Read ID format in regularHORs.fa and irregularHORs.fa:

OriginalID ___ length __ start _ end __HOR n

Here, OriginalID indicates the ID of the original read, n indicates the period, and length indicates the length of complete HOR structure. start and end indicate the first and last base positions of the HOR structure in the original read.

Example: 6ed935a_20072_0___8646__102_8369__HOR8

OriginalID=6ed935a_20072_0, length=8646, start=102, end=8369, HOR period=8

KNOWN ISSUES

As one lowers the clustering threshold, repeat structure tends to converge onto a dimer, i.e., HOR2. Thus, some HOR2s classified as regular can be irregular repeats. We recommend a visual inspection of all regular HOR2 predictions. An alternative is to raise the lowest clustering threshold, however, that could result in missing some regular repeats with periods longer that 2.

Some reads that are classified as irregular are in fact regular. Ther are two reason for this misclassification:

(a) One or more monomers in the read are not recognized by the HMM.

(b) HOR unit contains more multiple instances of a certain monomer.

Currently, cases in (a) are reported seperately in missing_monomer.fa. The file contains both regular and irregular reads with an unrecognized monomer. Also, some reads with TE insertions could be potentially found in this file as the current algorithm cannot distinguish a TE from an unrecognized monomer.

We will improve the workflow in the next version of the software to correctly classify such reads.

Stats.txt Content

Please see the publication for details about the algorithm.

RID: Read ID

Regularity: R=regular, I=irregular, N=No HOR detected, V=Inversion

Read Len: Read length

Thresh: Threshold used for detecting monomer identity.
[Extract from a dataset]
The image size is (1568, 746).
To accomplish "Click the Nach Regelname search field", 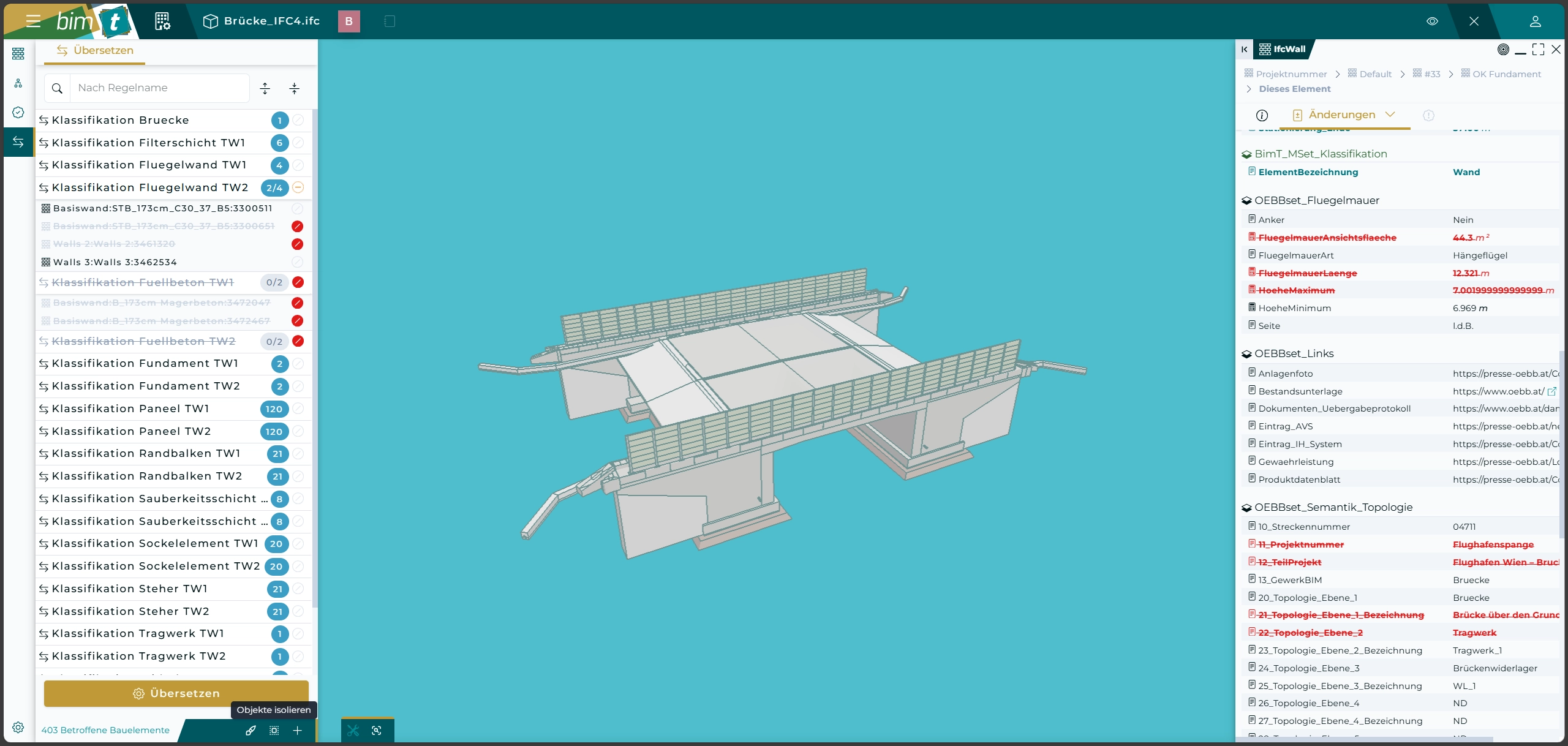I will [x=159, y=88].
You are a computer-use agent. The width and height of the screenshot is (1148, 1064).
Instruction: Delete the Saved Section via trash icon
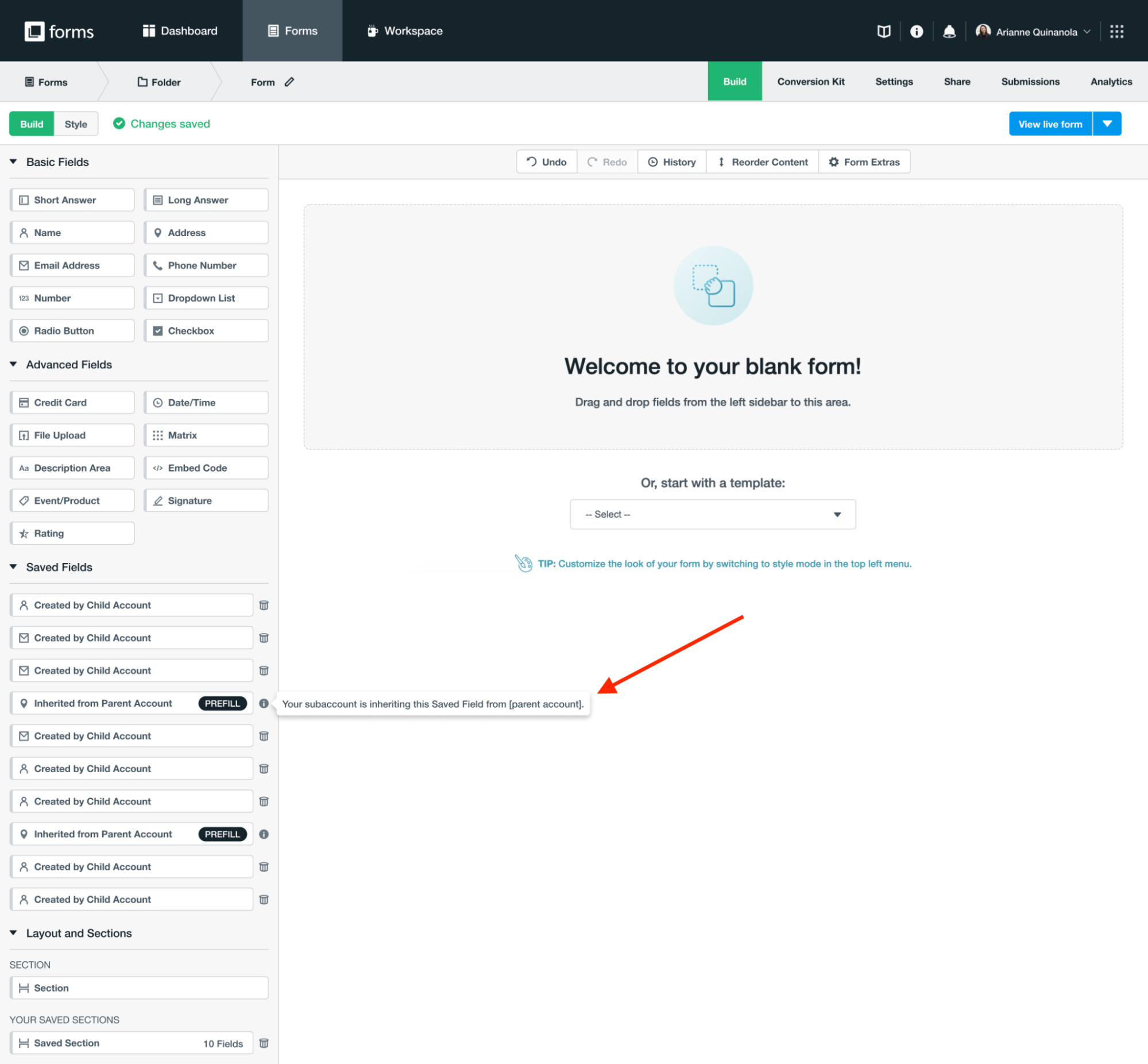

Algorithm starts from a high threshold and gradually reduces it.

#all monomers: Number of all detected monomers, clustered or not clustered.

#mono in a cluster: Total number of clustered monomers.

Isolates: Number of monomers that do not belong to a cluster.

Clustered monomer fraction in read: Fraction of monomers that belong to a cluster.

#total clusters: Total number of clusters, i.e., number of distinct monomers in HOR.

mean identity within clusters: Mean identity for monomers of the same kind, averaged over all clusters.

mean identity between clusters: Mean identity for monomers of the different kind.

min, max, median monomeric period: Median monomeric period is the median distance between monomers of the same kind.

Normalized min, max monomeric period: Minimum (maximum) distance between monomers of the same kind normalized by the median distance.

min, max, median head to tail interval: Number of bases between two adjacent monomers. This is generally 0. A large number indicates an insertion.